У нас такая работа, что пафос в ней не очень уместен, но сейчас я его себе позволю. Я не понимаю, что дальше будет с моей профессией. Кто будет сохранять ее уровень, когда все закроется? Откуда возьмутся профессиональные журналисты, когда этот мрак наконец закончится, если сейчас они все будут выдавлены из СМИ?
Мы редко рассуждаем о таком публично, но сегодня мы в «Холоде» решили запустить кампанию #запрещенная_профессия, чтобы услышать мнение коллег о происходящем. Пока мы еще можем его высказывать.
Присоединяйтесь. Зафиксируем происходящее — хотя бы для истории…»
И журналисты, и не только они, отозвались на этот призыв, отозвались по-разному.
К примеру, Виктор Ядуха был предельно лаконичен и пессимистичен:
«У современного журналиста в России две проблемы: нет читателя и нет его самого…»
Гораздо более развернутую характеристику ситуации дала известная журналистка Ольга Алленова:
«С 10 класса я мечтала стать журналистом.

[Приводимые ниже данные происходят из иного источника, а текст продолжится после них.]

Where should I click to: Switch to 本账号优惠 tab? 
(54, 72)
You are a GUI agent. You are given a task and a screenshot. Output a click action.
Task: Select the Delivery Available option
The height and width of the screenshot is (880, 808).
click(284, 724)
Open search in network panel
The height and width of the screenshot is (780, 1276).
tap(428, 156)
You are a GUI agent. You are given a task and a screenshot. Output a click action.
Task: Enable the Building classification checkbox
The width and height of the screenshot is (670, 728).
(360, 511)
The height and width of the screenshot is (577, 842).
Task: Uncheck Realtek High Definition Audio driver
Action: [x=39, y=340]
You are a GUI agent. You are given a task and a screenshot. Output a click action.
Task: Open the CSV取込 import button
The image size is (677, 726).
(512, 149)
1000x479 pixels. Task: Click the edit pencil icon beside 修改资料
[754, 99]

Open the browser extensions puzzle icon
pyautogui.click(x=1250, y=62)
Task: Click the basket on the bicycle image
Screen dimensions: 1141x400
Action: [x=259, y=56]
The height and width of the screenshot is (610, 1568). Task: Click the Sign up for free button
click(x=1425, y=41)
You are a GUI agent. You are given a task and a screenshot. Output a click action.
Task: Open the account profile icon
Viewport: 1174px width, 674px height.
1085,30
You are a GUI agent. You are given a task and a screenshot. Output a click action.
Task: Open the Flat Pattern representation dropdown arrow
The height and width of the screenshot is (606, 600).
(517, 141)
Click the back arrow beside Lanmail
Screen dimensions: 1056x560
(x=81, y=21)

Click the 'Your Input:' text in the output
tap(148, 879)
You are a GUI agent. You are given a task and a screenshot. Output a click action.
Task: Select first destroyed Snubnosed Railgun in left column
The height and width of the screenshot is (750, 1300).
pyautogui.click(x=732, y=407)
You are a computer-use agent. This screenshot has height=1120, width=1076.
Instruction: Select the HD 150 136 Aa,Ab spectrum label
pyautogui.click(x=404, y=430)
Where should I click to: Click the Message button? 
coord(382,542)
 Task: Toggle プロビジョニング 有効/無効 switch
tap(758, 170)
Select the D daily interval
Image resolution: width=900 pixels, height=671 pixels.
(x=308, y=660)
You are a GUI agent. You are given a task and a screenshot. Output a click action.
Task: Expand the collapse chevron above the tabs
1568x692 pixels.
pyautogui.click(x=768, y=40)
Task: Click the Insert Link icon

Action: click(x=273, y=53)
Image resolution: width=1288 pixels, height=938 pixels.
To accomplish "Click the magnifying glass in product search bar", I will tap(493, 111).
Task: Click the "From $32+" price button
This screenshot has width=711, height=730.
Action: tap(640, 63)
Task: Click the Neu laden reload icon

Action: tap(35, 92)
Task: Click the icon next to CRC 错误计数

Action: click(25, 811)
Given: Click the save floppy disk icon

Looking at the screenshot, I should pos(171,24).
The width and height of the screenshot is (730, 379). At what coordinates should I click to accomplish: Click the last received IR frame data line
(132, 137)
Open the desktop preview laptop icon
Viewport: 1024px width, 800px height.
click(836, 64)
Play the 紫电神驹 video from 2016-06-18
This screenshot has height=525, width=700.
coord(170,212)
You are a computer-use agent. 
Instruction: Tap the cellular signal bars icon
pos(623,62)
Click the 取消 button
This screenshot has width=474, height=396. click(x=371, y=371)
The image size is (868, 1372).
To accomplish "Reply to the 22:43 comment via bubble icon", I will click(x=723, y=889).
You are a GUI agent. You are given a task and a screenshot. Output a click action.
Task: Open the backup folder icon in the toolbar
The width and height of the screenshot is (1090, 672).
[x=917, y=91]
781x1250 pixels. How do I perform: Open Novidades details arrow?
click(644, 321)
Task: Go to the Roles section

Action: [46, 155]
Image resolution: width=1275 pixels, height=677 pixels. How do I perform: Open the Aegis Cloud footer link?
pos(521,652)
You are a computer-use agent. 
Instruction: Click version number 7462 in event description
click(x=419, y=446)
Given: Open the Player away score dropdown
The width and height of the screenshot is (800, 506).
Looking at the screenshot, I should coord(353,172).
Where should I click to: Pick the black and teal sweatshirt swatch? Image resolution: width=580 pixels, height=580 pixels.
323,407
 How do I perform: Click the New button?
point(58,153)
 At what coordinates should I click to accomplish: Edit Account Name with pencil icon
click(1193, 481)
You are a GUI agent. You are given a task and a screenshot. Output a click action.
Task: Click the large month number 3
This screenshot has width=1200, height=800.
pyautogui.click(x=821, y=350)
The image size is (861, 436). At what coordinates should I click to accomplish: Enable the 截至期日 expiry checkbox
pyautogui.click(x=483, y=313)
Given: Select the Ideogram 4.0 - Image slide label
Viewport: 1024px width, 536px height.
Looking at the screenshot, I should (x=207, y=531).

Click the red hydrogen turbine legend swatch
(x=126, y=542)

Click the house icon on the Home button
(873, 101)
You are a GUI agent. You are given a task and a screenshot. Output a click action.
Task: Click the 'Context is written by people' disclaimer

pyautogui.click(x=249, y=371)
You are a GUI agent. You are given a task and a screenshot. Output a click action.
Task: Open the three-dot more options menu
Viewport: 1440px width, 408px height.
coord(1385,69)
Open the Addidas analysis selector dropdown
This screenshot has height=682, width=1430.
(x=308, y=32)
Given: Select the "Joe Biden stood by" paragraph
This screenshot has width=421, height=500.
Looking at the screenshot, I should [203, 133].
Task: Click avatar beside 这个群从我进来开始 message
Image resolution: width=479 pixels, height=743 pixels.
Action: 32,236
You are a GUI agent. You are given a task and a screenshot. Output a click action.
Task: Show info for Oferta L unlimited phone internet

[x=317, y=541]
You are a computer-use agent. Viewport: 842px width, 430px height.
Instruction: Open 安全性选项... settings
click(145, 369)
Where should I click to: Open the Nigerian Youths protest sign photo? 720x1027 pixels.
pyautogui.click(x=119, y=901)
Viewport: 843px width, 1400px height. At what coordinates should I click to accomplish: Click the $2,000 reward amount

Рассказывать о людях. Мы жили в бедности, я не могла даже мечтать о поступлении, - чтобы уехать из маленького города, где нет ни одного ВУЗа, нужны были деньги – как минимум на аренду жилья. Но мой отец видел, как я хочу учиться, и он наскреб какие-то гроши, и мы поехали во Владикавказ. Я поступила, отец нашел мне комнату у пожилой женщины, где, кроме меня, жили еще 8 кошек, он оплатил первый месяц, а больше денег не было. Но я не собиралась сдаваться. В октябре я пришла в местную газету и стала писать им тексты за гонорары. Это помогло мне снимать комнату, жить и учиться. Я начинала с социальных тем – мой первый текст был про детский дом во Владикавказе, за оградой которого, на кладбище, каждый день хоронили людей, а дети в окно на это смотрели.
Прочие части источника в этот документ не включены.